Antwerpen, 29 januari 2017
Beste …
Je bent zeker niet de enige met een drukke en chaotische geest! Het is belangrijk om goed te beseffen dat dat niet betekent – ik kan het niet genoeg benadrukken- absoluut niet betekent dat je geen “aanleg” of “talent” voor zen of zazen zou hebben. Integendeel zelfs!
Mensen die hun gedachten gemakkelijk tot rust kunnen brengen lopen ernstig gevaar in de val van de gedachteloosheid terecht te komen, een toestand die op zich nergens toe leidt. Toch denken ze (onder invloed van allerlei dwaze clichés in de media) dikwijls dat dat is waar zen over gaat; maar ze doorzien op die manier geen enkele illusie en komen niet tot bevrijding. Ik heb al dikwijls meegemaakt hoe mensen in dat geval zichzelf feliciteren hoe “zen” ze zijn, en niet meer vatbaar zijn voor begeleiding. Een gemiste kans.
Zij daarentegen die een drukke, of zelfs vulkanische geest hebben, worden gestimuleerd om de gedachten als gedachten te zien, door de gedachten heen te leren kijken, op het moment zelf dat ze verschijnen, en dat is een wezenlijke verlichting, die je trouwens meeneemt naar je dagelijkse leven, bij alles wat je doet.
Dat was inderdaad de reden waarom ik vorige week zei dat de uitnodiging erin bestaat de rust in de onrust zelf te vinden… Ik zal dat proberen te verduidelijken.

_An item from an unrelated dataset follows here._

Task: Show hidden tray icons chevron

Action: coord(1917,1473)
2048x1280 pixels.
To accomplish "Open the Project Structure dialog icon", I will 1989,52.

Er zijn twee manieren om met geestelijke onrust om te gaan:
Ten eerste kan je actief proberen je geest tot rust te brengen. Daarvoor zijn er de traditionele technieken van kalmtemeditatie (shamatha in het Sanskriet). Het spreekt vanzelf dat je om te beginnen rustig, stabiel, en bewegingloos (maar niet gespannen) gaat zitten; en dat je in plaats van je gedachten te volgen, voortdurend terugkomt naar het voelen van je ademhaling, je lichaam.
Wat je dan kan doen is je uitademing verlengen, en je inademing kort houden, dus traag uit-, en snel inademen. Tijdens de uitademing stimuleer je het parasympathische zenuwstelsel, dat voor rust zorgt (terwijl de inademing het (ortho)sympathische zenuwstelsel prikkelt, dat je voorbereidt op actie). Wat ook een heel rustgevende werking heeft is eenpuntige aandacht: je aandacht sturen naar en beperken tot een klein punt, zoals het contact tussen de tippen van je duimen of dat van het puntje van je tong met de achterkant van de voorste tanden en het gehemelte… Ook dat is iets wat je doet: telkens je aandacht afdwaalt breng je ze bewust terug naar het punt van aandacht. (Als je hier ver in gaat kan het zijn dat de eenpuntige aandacht vanzelf gaat stromen, zonder bewuste inspanning of keuze, maar dat is een staat van meditatieve absorptie die we in boeddhisme, zen, advaita weer als een val wordt beschouwd). Deze technieken helpen in ieder geval voor een stuk, en dat is niet onbelangrijk. Soms voel je het effect, soms voel je het niet bewust en lijkt in zazen de onrust alleen maar groter te worden, omdat je er ten volle met geconfronteerd wordt. Laat je daardoor niet ontmoedigen! Het is belangrijk om je aandacht niet krampachtig, met een sterke wil te sturen. Dan zit je direct heel erg vast. Laat je eerder fascineren door dat punt waar je aandacht naar toe gaat; geniet met een soort inwendige glimlach van de lange uitademingen. Zo zit er van in het begin een grote openheid, een loslaten in je beoefening.